I'm quite sure that this is not due to damaged RAM or harddisk (checked
several times with memtest and badblocks) and the corruption is always
the same, although not fully reproducibly.
The filesystem tree itself seems to be the same on both discs (but I'm
not sure if the permissions and owners are copied correctly), but there
are differences in some (though not all) files.
The difference is always the same, that for one or more bytes of the
affected files, the hexcode is reduced by 0x10
That is:
If the file contains a byte "T" (0x74) on the unencrypted partition it
will have a "D" (0x64) on the encrypted.

I've first recognized this bug some weeks ago, when I used a 2.6.18
kernel on my boot+copy USB-stick (/dev/sdb) but I thought this might be
a bug in that pretty old version...
But now it even happens with 2.6.24...

2) The second bug happens only rarely and leads to a panic.
Unfortunately it's difficult to reproduce, but it always happened when I
mkfs.ext3 on the /dev/mapper/sda2.
There's a stack-trace printed which clearly involves some dmcrypt
lines...


Unfortunately this bug makes dm-crypt completely unusable for me (and
everybody who needs correctness for his data ;-) )

I'd ask you to run your own (massive) copying tests and report here if
you can reproduce that error.

Best wishes,
Chris.

btw: are there any other currently known bugs in dmcrypt?
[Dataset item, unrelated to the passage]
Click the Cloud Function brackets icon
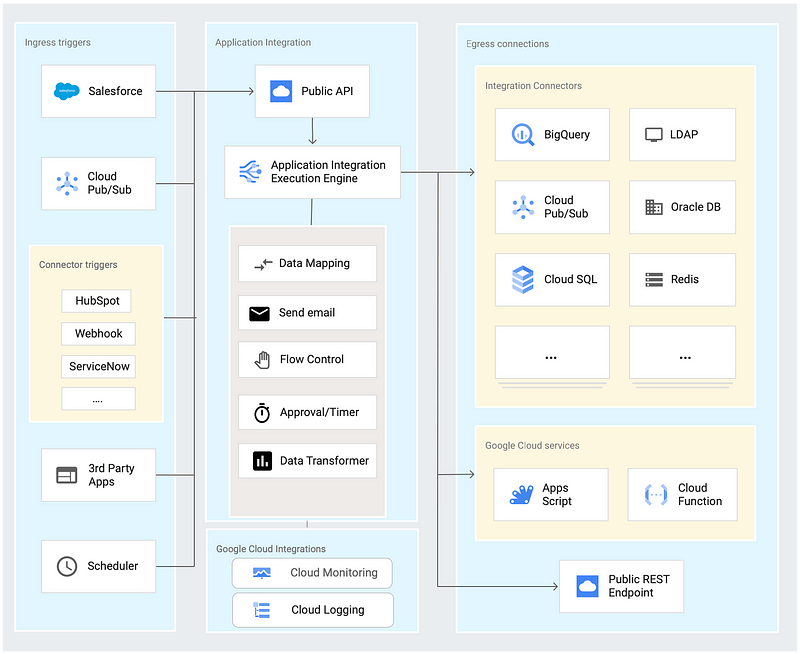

Or is it
considered as "production stable"?


2008-02-03 22:06:43

by Milan Broz

[permalink] [raw]
Subject: Re: data corruption with dmcrypt/LUKS

Christoph Anton Mitterer wrote:
> <when I diff -q -r /mnt/unencrypted /mnt/encrypted/ here, everything is
> ok but this is just, because those files are still cached in RAM>
> <unmount + close mapping + reboot>
> <create mappings and mount everything again>
>
> Here's the first problem:
> 1) When I now diff the two versions again (the unencrypted and the one
> from the encrypted partition) I get differences...
> I'm quite sure that this is not due to damaged RAM or harddisk (checked
> several times with memtest and badblocks) and the corruption is always
> the same, although not fully reproducibly.
> The filesystem tree itself seems to be the same on both discs (but I'm
> not sure if the permissions and owners are copied correctly), but there
> are differences in some (though not all) files.
> The difference is always the same, that for one or more bytes of the
> affected files, the hexcode is reduced by 0x10
> That is:
> If the file contains a byte "T" (0x74) on the unencrypted partition it
> will have a "D" (0x64) on the encrypted.

Hi,
Are you sure, that your USB-stick is not faulty ?
Could you reproduce it with different piece of hw ?
(Several strange reports for dm-crypt over USB were identified to be
USB hw faults.)

> 2) The second bug happens only rarely and leads to a panic.
> Unfortunately it's difficult to reproduce, but it always happened when I
> mkfs.ext3 on the /dev/mapper/sda2.
> There's a stack-trace printed which clearly involves some dmcrypt
> lines...

But no stack trace attached here... please attach it.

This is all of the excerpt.